I have PowerDVD. Version 15, I think. It's a few years old. It's fully functional with every disc I've thrown at it. So, it's good on that end. All the menus work properly. The best out of anything I've tried.
But, for actual playback, I hate it. You get ad pop-ups when you first start up. It sometimes doesn't start the disc.
The worst thing is that it's terrible when you let it idle. Usually I like to pop in the disc and then walk away for a few minutes because you can't skip through the previews/ads/FBI warnings. So I'll go off and take my pre-movie dump, and then come back and the menu is playing, but when I try to do anything, it locks up and then I have to restart the disc and sit through all the bullshit anyways.
And, if you pause the movie for more than like 10 seconds, when you restart the disc will spin up, the video will pause while the audio still plays and then you get that very fast video playback while it resyncs. Same thing if you want to step back a few seconds. They don't have options to step back 10 seconds, so you kind of have to blindly click the progress bar. Maybe they've improved that in recent versions.

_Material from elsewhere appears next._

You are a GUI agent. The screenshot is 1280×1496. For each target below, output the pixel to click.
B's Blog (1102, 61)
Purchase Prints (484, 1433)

I've tried the VLC with aacs. It's very hit or miss. I hate using VLC, generally. And I think it kind of sucks for Blu-Ray playback. Menus are somewhat functional (for example, selecting the audio commentary from the menu just played the movie normally). I found the video playback itself to be poor. Very jittery, and the video breaks up occasionally.
On the plus side, you have the option to play the menus or just the video file itself. But, when you play without the menus, VLC selects the longest video track by default (which might play things out of order if you're playing a TV series since the episodes are different lengths). You can select the videos from a track list VLC provides, but it's a bit of a guessing game.
If you're going to try the aacs option, try Kodi. Obviously, it'll be hit and miss like VLC since you're using the same keys file. Version 18 just added decent menu support. It seems on par with VLC (some menus work, some don't, I couldn't change audio tracks, for example), or even toggle audio tracks during playback when menus were enabled. But if you play without the menus you can toggle audio tracks.
For playback, I found Kodi had the best experience. The video looks good, and plays back smoothly. At least on par with PowerDVD, which were both better than VLC. Kodi gives you the option to play with menus or without. Kodi also gives you a list of video files to play before you start, which I found easy to use for a TV series.
Kodi was also the best at seeking. If you want to step back or skip to a much earlier part of the video, it does it instantly and begins playing back smoothly.
Another player I had was DVDFAB Media Player 2. I don't know if they make it anymore. At one point they gave out free keys. So it was a decent free option, and played played everything I tried. Menu support wasn't as good as PowerDVD.
Both VLC and Kodi work on Linux as well, if that matters to you. PowerDVD and DVDFAB do not.